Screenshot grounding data
________________

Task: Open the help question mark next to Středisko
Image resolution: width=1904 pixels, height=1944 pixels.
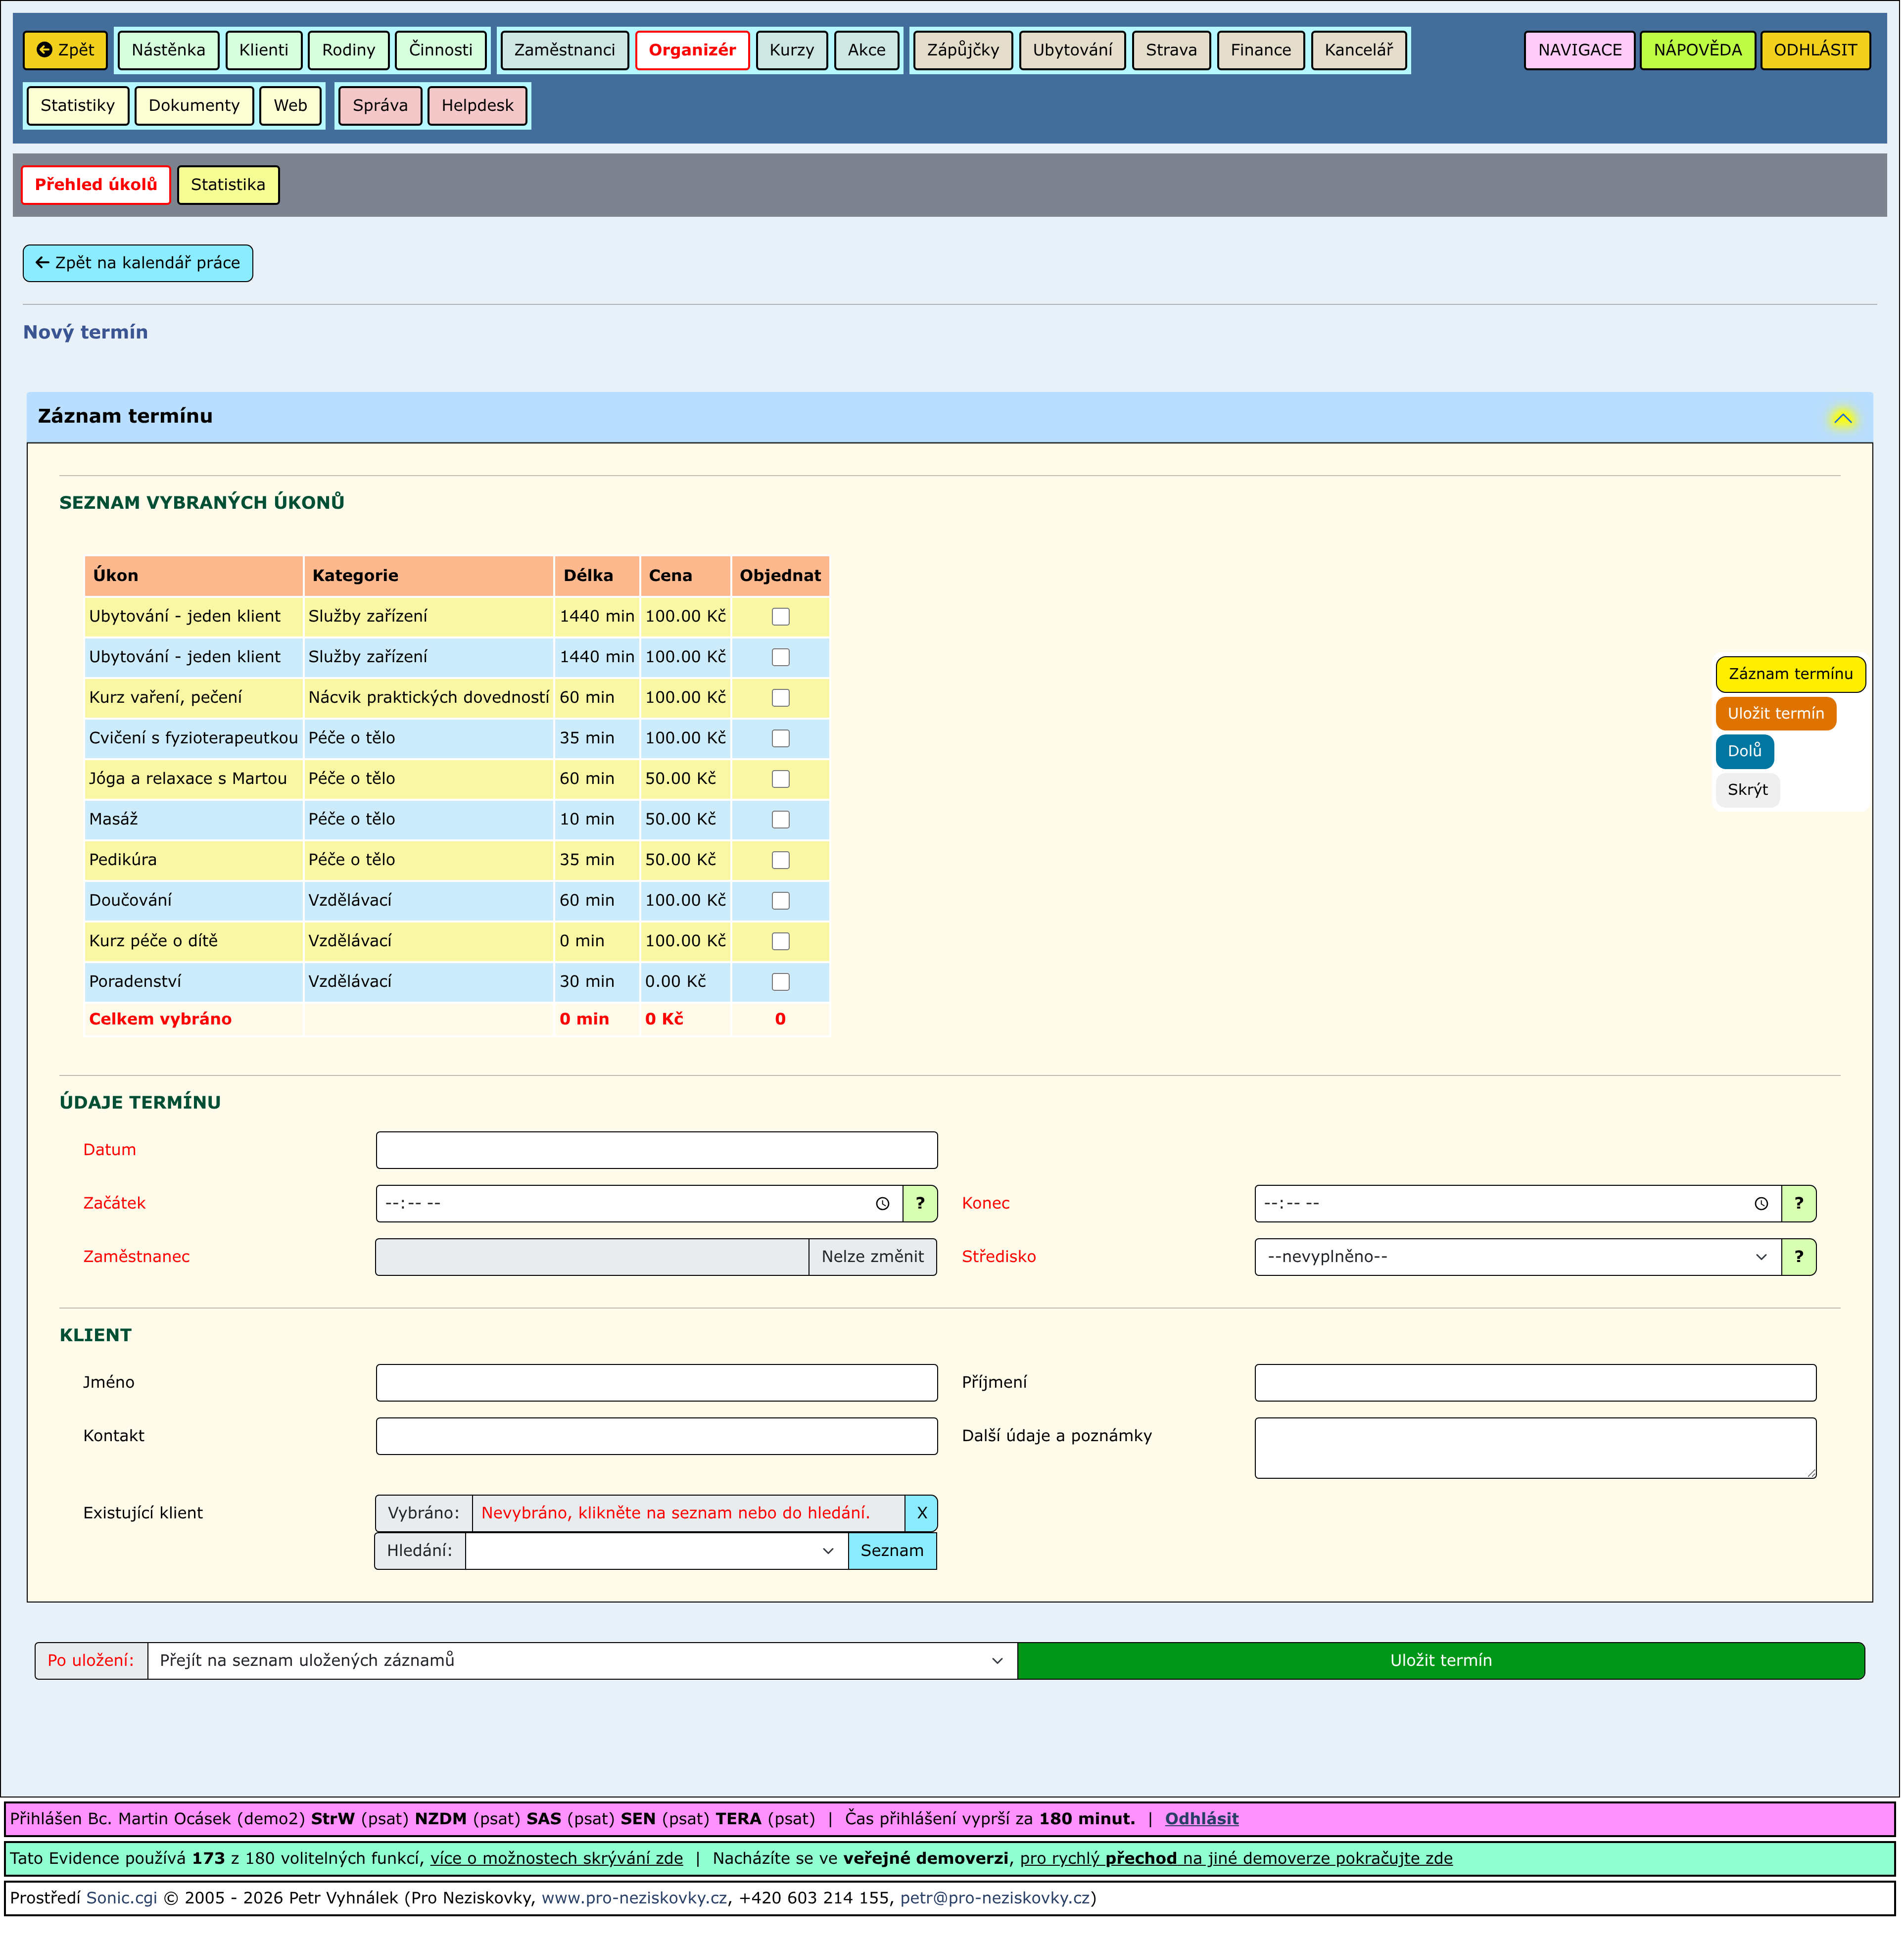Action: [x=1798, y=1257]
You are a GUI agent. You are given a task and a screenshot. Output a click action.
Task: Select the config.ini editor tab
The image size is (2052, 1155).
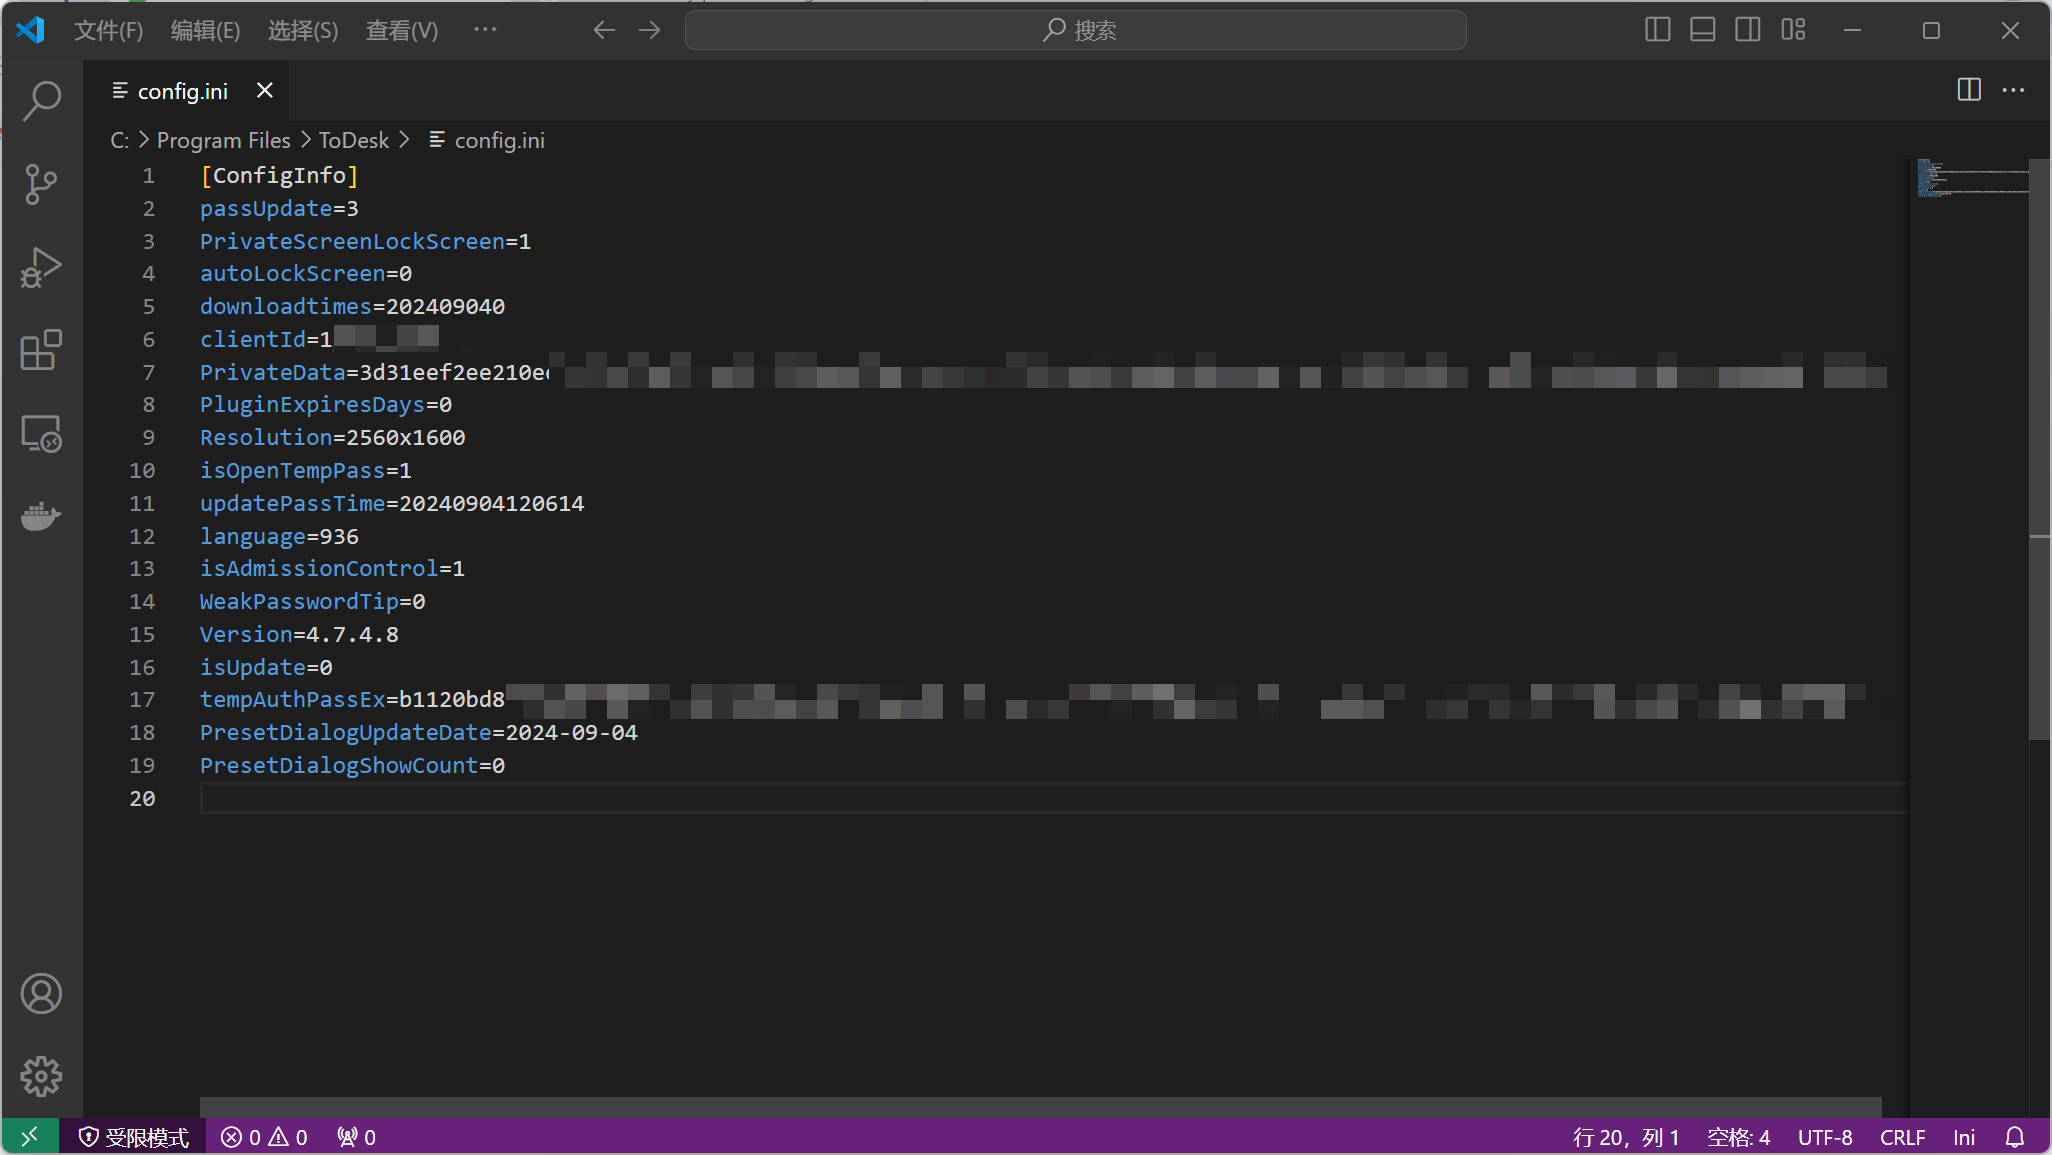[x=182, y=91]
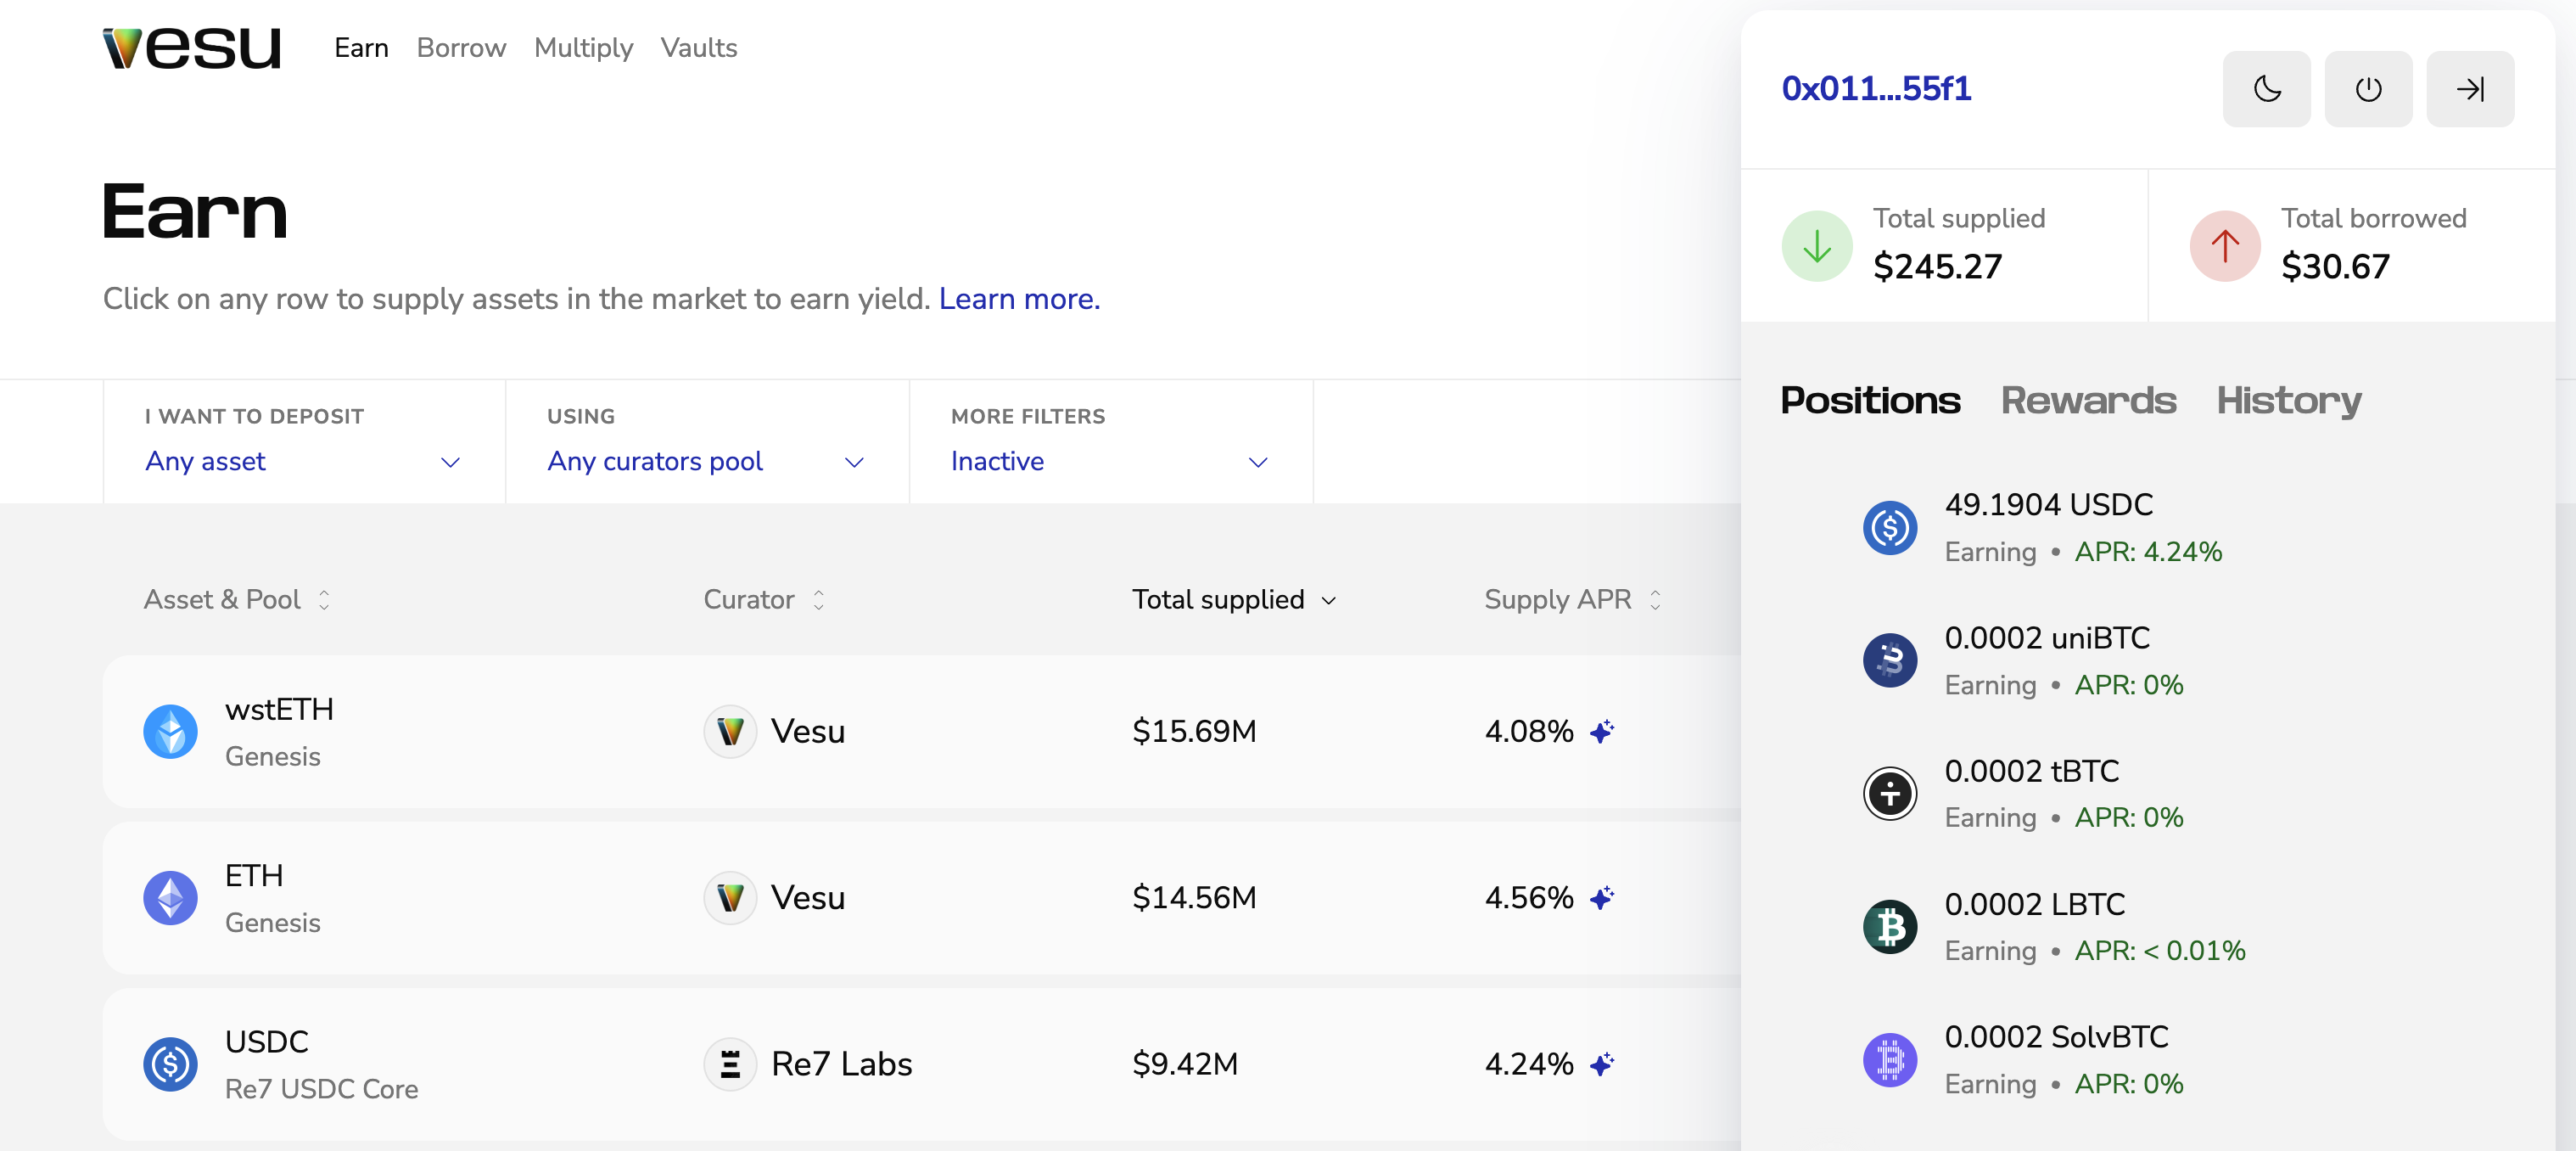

________________

● About this exercise
Without the pictures, restate all of the entries word for word.

● Response area
Task: Open the help question mark next to Středisko
Image resolution: width=1904 pixels, height=1944 pixels.
Action: [x=1798, y=1257]
You are a GUI agent. You are given a task and a screenshot. Output a click action.
Task: Select the config.ini editor tab
The image size is (2052, 1155).
[x=182, y=91]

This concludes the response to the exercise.